- GOAL OF THE EXERCISE: Please reproduce exactly the lines from the start of the records through the one containing "NEUROLIDERAZGO (22, 2092)", and nothing more.

- GIVEN DATA:
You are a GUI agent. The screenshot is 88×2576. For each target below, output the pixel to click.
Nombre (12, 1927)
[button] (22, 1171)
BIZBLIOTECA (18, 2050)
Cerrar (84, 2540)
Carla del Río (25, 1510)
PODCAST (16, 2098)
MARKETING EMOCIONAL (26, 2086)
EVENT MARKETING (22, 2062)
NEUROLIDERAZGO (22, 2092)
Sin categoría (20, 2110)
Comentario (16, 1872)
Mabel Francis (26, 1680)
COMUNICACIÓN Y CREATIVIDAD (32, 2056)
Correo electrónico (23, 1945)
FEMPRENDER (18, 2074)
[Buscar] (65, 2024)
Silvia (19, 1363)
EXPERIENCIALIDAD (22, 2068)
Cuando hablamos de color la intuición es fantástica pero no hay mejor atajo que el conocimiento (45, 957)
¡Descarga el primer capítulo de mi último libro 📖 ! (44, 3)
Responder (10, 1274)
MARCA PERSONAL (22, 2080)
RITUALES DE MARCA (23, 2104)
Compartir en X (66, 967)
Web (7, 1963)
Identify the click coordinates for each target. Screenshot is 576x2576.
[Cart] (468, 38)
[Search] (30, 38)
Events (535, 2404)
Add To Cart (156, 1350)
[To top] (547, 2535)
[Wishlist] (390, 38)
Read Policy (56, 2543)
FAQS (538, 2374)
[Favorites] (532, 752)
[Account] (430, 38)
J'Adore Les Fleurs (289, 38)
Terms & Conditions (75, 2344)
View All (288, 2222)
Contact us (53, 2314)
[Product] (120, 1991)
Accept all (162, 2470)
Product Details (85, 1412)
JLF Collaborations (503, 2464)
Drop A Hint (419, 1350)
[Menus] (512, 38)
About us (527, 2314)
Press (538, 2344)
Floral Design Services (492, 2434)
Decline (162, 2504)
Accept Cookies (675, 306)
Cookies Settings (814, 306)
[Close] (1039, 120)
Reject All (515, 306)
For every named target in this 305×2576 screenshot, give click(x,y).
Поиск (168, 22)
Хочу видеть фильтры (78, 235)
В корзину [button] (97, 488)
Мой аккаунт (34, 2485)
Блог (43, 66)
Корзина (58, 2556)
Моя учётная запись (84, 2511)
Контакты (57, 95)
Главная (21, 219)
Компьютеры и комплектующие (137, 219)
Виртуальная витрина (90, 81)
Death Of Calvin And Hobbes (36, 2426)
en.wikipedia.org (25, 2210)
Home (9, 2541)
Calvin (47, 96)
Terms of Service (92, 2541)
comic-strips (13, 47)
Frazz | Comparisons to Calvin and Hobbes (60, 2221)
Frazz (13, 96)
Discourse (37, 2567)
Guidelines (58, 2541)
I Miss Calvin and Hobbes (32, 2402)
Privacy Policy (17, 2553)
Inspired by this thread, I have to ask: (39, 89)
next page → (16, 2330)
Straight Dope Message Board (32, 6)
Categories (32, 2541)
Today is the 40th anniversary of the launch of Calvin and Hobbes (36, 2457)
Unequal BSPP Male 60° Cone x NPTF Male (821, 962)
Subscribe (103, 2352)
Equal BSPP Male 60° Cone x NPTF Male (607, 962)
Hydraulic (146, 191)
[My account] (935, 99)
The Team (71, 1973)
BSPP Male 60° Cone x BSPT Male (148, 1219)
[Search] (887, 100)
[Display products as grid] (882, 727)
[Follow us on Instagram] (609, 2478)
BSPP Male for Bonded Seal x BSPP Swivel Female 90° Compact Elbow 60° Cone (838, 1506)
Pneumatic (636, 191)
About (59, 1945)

- OUTPUT FOR THIS EXERCISE:
You are a GUI agent. The screenshot is 88×2576. For each target below, output the pixel to click.
Nombre (12, 1927)
[button] (22, 1171)
BIZBLIOTECA (18, 2050)
Cerrar (84, 2540)
Carla del Río (25, 1510)
PODCAST (16, 2098)
MARKETING EMOCIONAL (26, 2086)
EVENT MARKETING (22, 2062)
NEUROLIDERAZGO (22, 2092)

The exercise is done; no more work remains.